Simbolo della Repubblica fu l’Italia turrita, personificazione utilizzato già nella campagna elettorale e sulla scheda del referendum e dal significato universale e unificante.

La prima celebrazione della Festa della Repubblica Italiana avvenne il 2 giugno 1947, mentre nel 1948 si ebbe la prima parata militare in via dei Fori Imperiali a Roma.

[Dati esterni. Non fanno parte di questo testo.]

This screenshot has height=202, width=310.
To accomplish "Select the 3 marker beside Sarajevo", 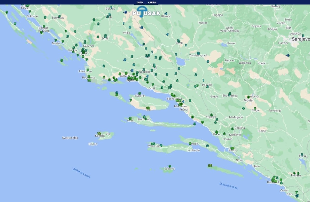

Ancora oggi, la manifestazione è allestita nel medesimo luogo, con la presenza delle più alte cariche dello Stato. Uno dei momenti più spettacolari ed attesi è l’esibizione delle Frecce Tricolori: dieci aerei, di cui nove in formazione e uno solista, che compongono la pattuglia acrobatica più numerosa del mondo, creano in cielo bellissime acrobazie, emozionando tutti e lasciando i colori della nostra Bandiera: verde come le nostre pianure, bianco come la neve dei nostri monti, rosso come il sangue versato dai nostri caduti.

La tradizione, inoltre, prevede l’apertura al pubblico dei Giardini del palazzo del Quirinale con i concerti delle bande di tutte le Forze Armate italiane.

L’Inno d’Italia fa da sottofondo e ci riporta ai combattimenti della Repubblica Romana, quando il Canto degli Italiani era, ieri come oggi, la colonna sonora. Uomini e donne che sognavano un’Italia unita e repubblicana, in primis Garibaldi, che pur avendone fatto il suo scopo di vita, riconobbe che era tempo di coronare quel sogno solo a metà: rinunciò infatti al sogno repubblicano, riconoscendo che l’unico “mezzo” unificatore poteva essere il re.

Garibaldi morì il 2 giugno 1882, lasciando il sogno in un cassetto; l’Italia ha aperto quel cassetto il 2 giugno 1947, con la prima celebrazione di un’Italia finalmente repubblicana.